Nuclear magnetic resonance spectroscopy of peracetylated oligosaccharides having 13C-labeled carbonyl groups in lieu of permethylation analysis for establishing linkage substitutions of sugars

Abstract

Peracetylation of free hydroxyl groups in model saccharides with [ 13C-carbonyl]acetic anhydride resulted in additional splittings of sugar ring proton signals in NMR spectra, due to 3-bond J couplings between each acetyl carbonyl carbon and a sugar ring proton at that position. Quantification of 144 of these 3-bond coupling constants in different saccharide structures showed a range between 2.5 and 4.7 Hz, whereas all possible 4-bond couplings between sugar ring protons and acetyl carbonyl carbons were within linewidth (<0.5 Hz).
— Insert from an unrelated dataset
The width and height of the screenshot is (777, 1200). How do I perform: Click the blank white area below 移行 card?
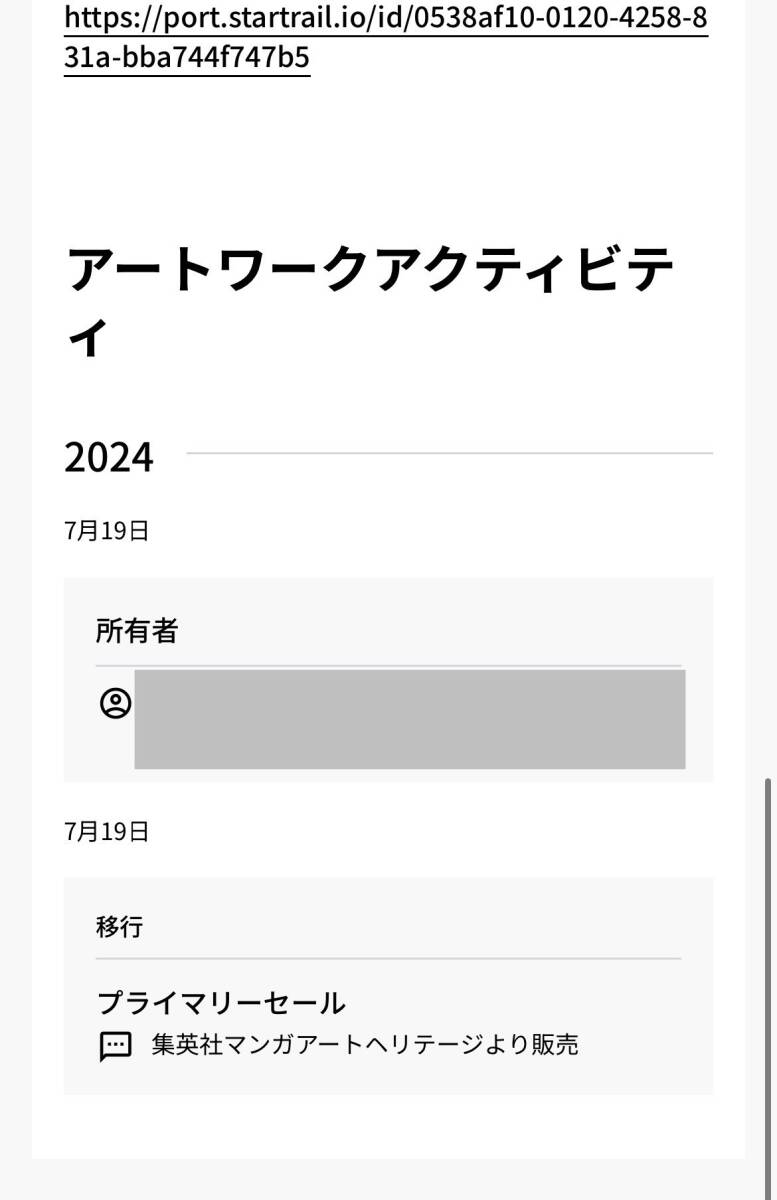click(388, 1127)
Therefore, further splitting of sugar ring proton signals in the range of 2.5–4.7 Hz upon acetylation with a [ 13C-carbonyl]acetyl group identifies that position as (formerly) having a free hydroxyl group. This performs the same basic function as permethylation analysis, but does not require hydrolysis of glycosidic linkages. Additionally, proton-detected 2D heteronuclear multiple bond correlation (HMBC) experiments or proton-detected heteronuclear correlation spectroscopy (hetCOSY) enabled ring proton–carbonyl- 13C 3-bond J connectivities to be correlated with high sensitivity. Modified NMR pulse sequences are reported that include frequency selective decoupling schemes to enable coupling constants to be determined from 2D data. The tailored pulse sequences resulted in higher spectral resolution and sensitivity for [ 13C-carbonyl]–ring proton correlations.